KEP: Multi-cluster workload scheduling & balancing #31

yue9944882 · 2021-10-28T06:24:50Z

openshift-ci · 2021-10-28T06:24:52Z

[APPROVALNOTIFIER] This PR is NOT APPROVED

This pull-request has been approved by: yue9944882
To complete the pull request process, please assign deads2k after the PR has been reviewed.
You can assign the PR to them by writing /assign @deads2k in a comment when ready.

The full list of commands accepted by this bot can be found here.

Needs approval from an approver in each of these files:

OWNERS

Approvers can indicate their approval by writing /approve in a comment
Approvers can cancel approval by writing /approve cancel in a comment

qiujian16

This is a good idea.
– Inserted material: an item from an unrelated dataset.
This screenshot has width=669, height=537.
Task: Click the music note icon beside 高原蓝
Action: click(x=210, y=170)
But I think we may also consider whether the proportion distribution can be done in placement API as the alternative and what is the pros and cons.
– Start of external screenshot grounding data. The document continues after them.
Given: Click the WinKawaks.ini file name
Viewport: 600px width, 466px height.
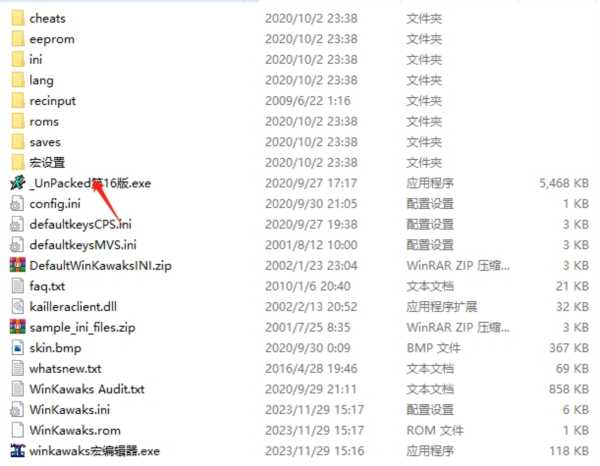Looking at the screenshot, I should 70,410.
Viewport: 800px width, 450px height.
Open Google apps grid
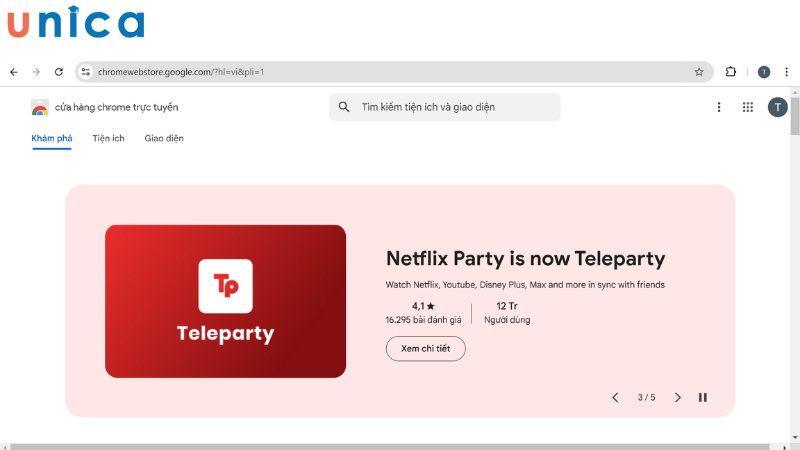(x=747, y=107)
For example, we could have a replica field in placement API and in each placementDecision, have a field to specify the replica for a cluster. It seems possible, because in this case, placement is to define how to put N replicas to M clusters, and each decision result tells how many replicas should be put in selected clusters. WDYT?

qiujian16 · 2021-10-28T06:45:20Z

enhancements/sig-architecture/18-workload-scheduling/README.md

+  # The target namespace to deploy the workload in the spoke cluster.
+  spokeNamespace: default
+  # The content of target workload, supporting:
+  # - Inline: Embedding a static manifest.


I think we should limit the type of allowed resource here? For example, it can only be resources that can scale

u mean clarify the limit in the comment/doc? in the implementation, we can check whether a resource has /scale by api-discovery, the RESTMapper in the native client library requires only group-version-kind to verify the precondition so i guess it's not necessary to assert the resource metadata explicitly in the api spec?

Should we have an admission control for allowed resources, or what it a user specify a resource here that cannot scale?

qiujian16 · 2021-10-28T06:46:25Z

enhancements/sig-architecture/18-workload-scheduling/README.md

+kind: ElasticWorkload
+spec:
+  # The target namespace to deploy the workload in the spoke cluster.
+  spokeNamespace: default


should we just let this workload to be deployed on spoke in the same ns of this resource on hub?

practically i think that will work for most cases b/c we are usually managing one namespace per application. but am not sure if that will apply to all cases.

qiujian16 · 2021-10-28T06:49:54Z

enhancements/sig-architecture/18-workload-scheduling/README.md

+  # - Even: Filling the min replicas upon every round. i.e. max-min
+  # - Weighted: Setting a default weight and overriding the weight for a
+  #             few clusters on demand.
+  distributionStrategy:


If a cluster is added into or removed from the decision of the related placement, will the distribution be recalculated?

yes i think so

how can we ensure that limitRange.min is satisfied in this case? I think the API can only ensure how evenly the replicas are distributed.

my original idea is the final distribution is calculated in two phases (1) initial-distribution i.e. distributionStrategy (2) second-time re-distribution i.e. balanceStrategy. so it the initial result from even distribution strategy doesnt conform to the requirement by .limitRange.min. the final distributed result will be round up to .limitRange.min. and additionally if .limitRange.min * selectedClusters >= the expected total replicas, the reconcile loop should be returning w/o applying any actual changes.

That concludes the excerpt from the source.